Figure AMPV8. Distribution des incidents et des effets indésirables en fonction de l’imputabilité (n = 409, 2011)
Pour plus d’informations, le rapport annuel d’AMP vigilance 2011 adressé au ministre en charge de la santé est téléchargeable à partir de juillet 2012 sur le site de l’Agence de la biomédecine (http://www.agence-biomedecine.fr/professionnels/amp-vigilance.html)
1 Décret n°2008-588 du 19 juin 2008 transposant en matière de don de gamètes et d’assistance médicale à la procréation la directive 2004/23/CE du Parlement européen et du Conseil du 31 mars 2004
2 Un effet indésirable est considéré comme grave s’il est susceptible d’entraîner la mort ou de mettre la vie en danger, d’entraîner une invalidité ou une incapacité, de provoquer ou de prolonger une hospitalisation ou tout autre état morbide ou susceptible de se reproduire chez un ou plusieurs donneurs ou personnes qui ont recours à l’assistance médicale à la procréation.

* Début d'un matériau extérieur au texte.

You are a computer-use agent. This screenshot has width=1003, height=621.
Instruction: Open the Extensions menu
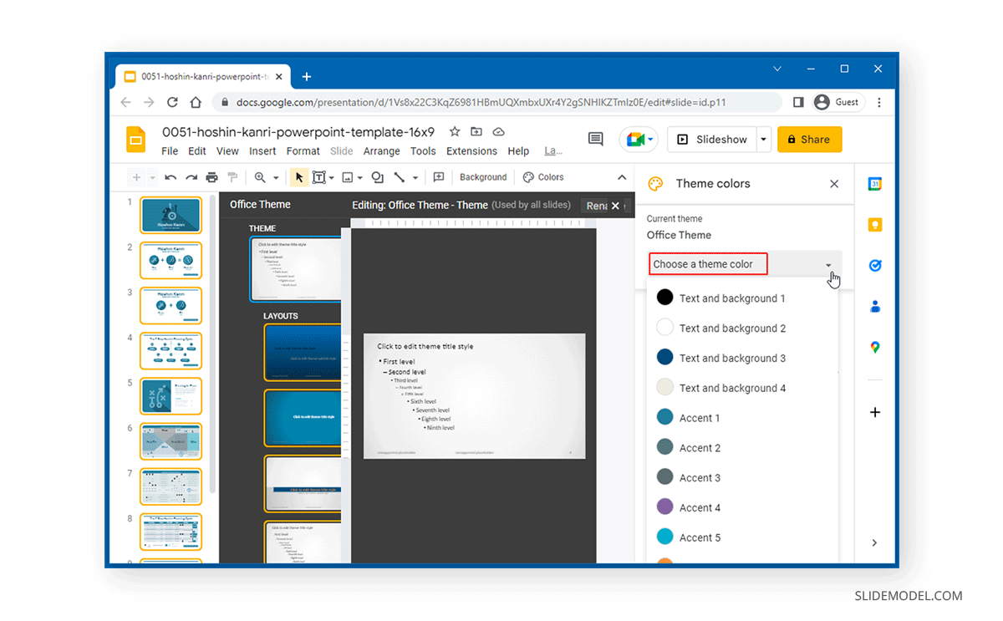pyautogui.click(x=471, y=151)
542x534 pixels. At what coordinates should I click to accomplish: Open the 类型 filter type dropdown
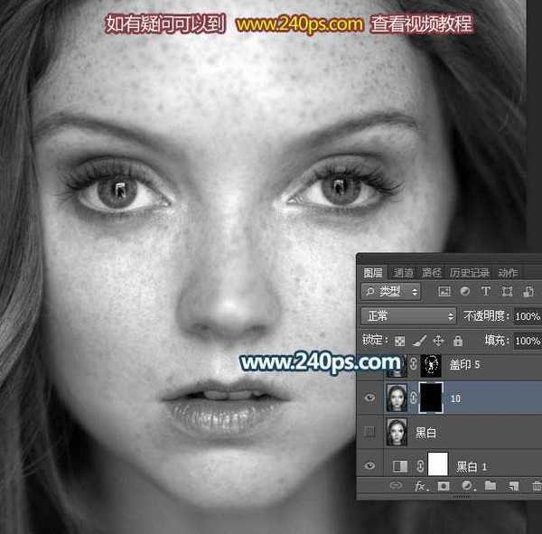[x=390, y=292]
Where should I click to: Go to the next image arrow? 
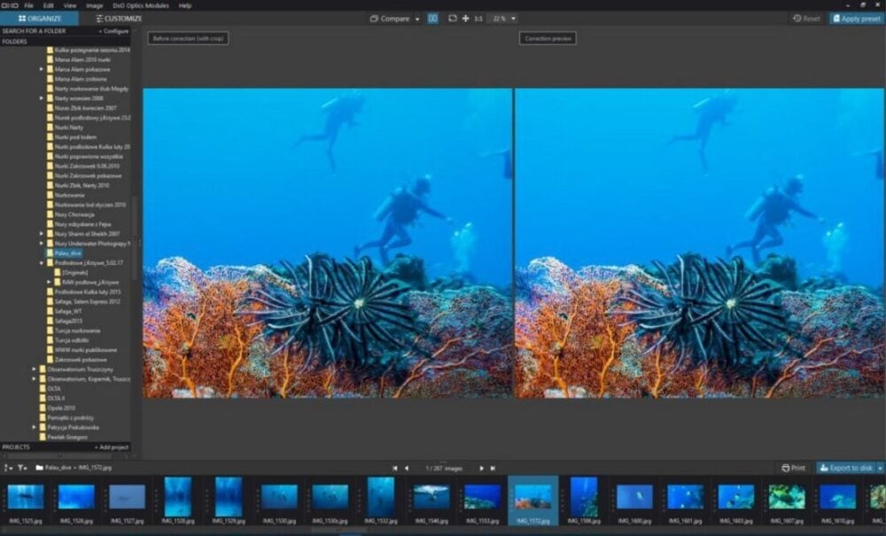(481, 468)
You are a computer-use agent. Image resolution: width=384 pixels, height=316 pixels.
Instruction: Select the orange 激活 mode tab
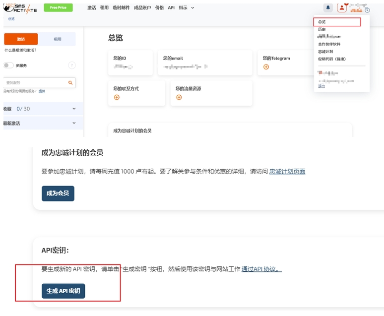20,39
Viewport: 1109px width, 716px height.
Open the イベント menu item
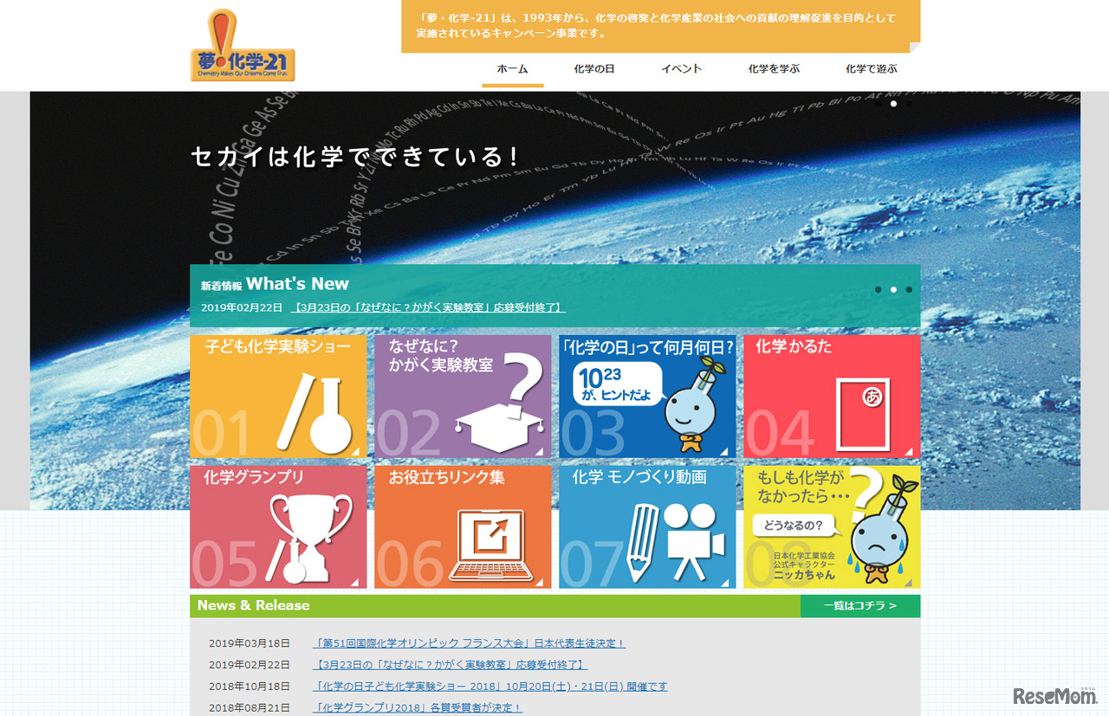coord(681,68)
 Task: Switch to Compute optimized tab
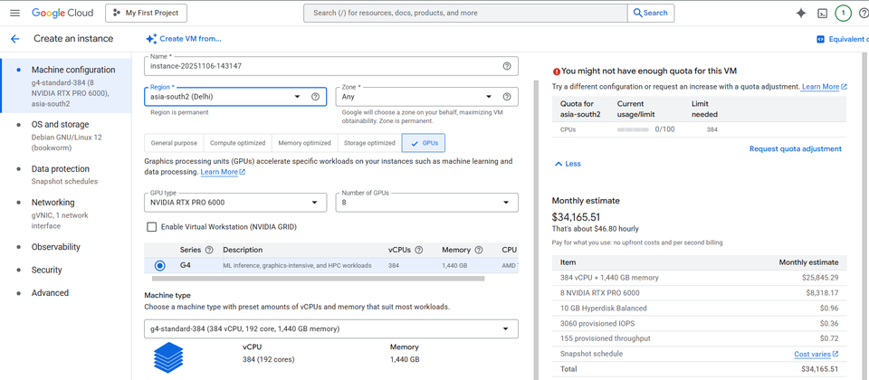238,143
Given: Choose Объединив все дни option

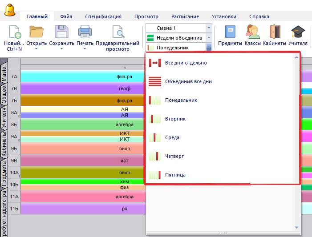Looking at the screenshot, I should point(188,81).
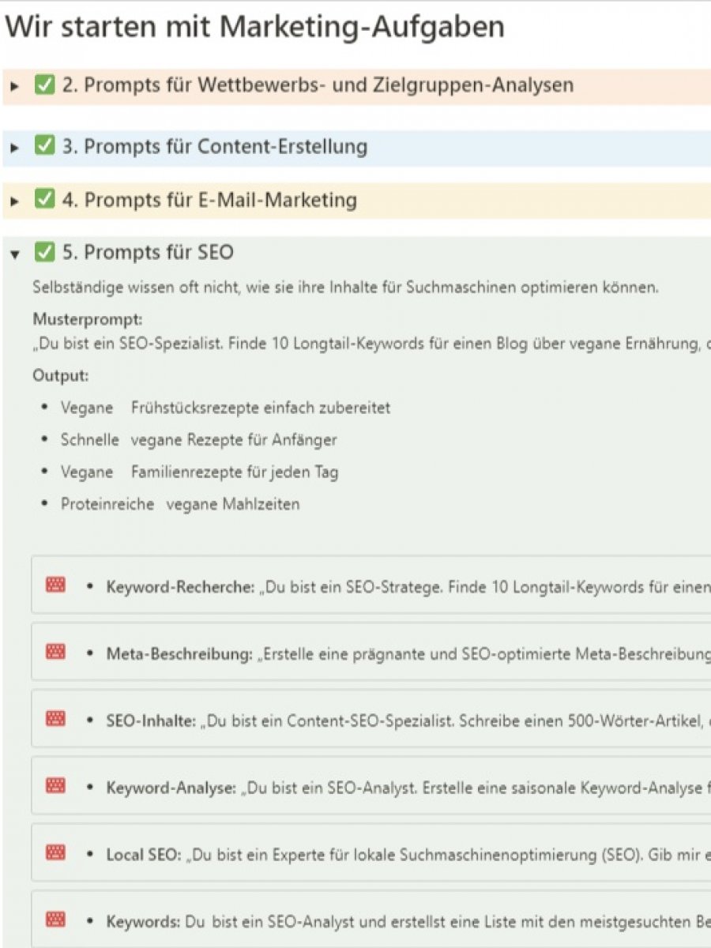Click the red keyboard icon beside Keywords
The height and width of the screenshot is (948, 711).
tap(55, 920)
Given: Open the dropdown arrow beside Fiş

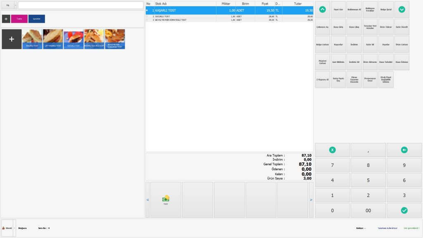Looking at the screenshot, I should (x=16, y=5).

Un incident est considéré comme grave s’il est susceptible d’entraîner des effets indésirables graves. Est également considéré comme incident grave tout incident susceptible d’occasionner une erreur d’attribution ou une perte de gamètes, tissus germinaux ou embryons avec perte de chance totale de procréation sur la tentative ou pour le couple.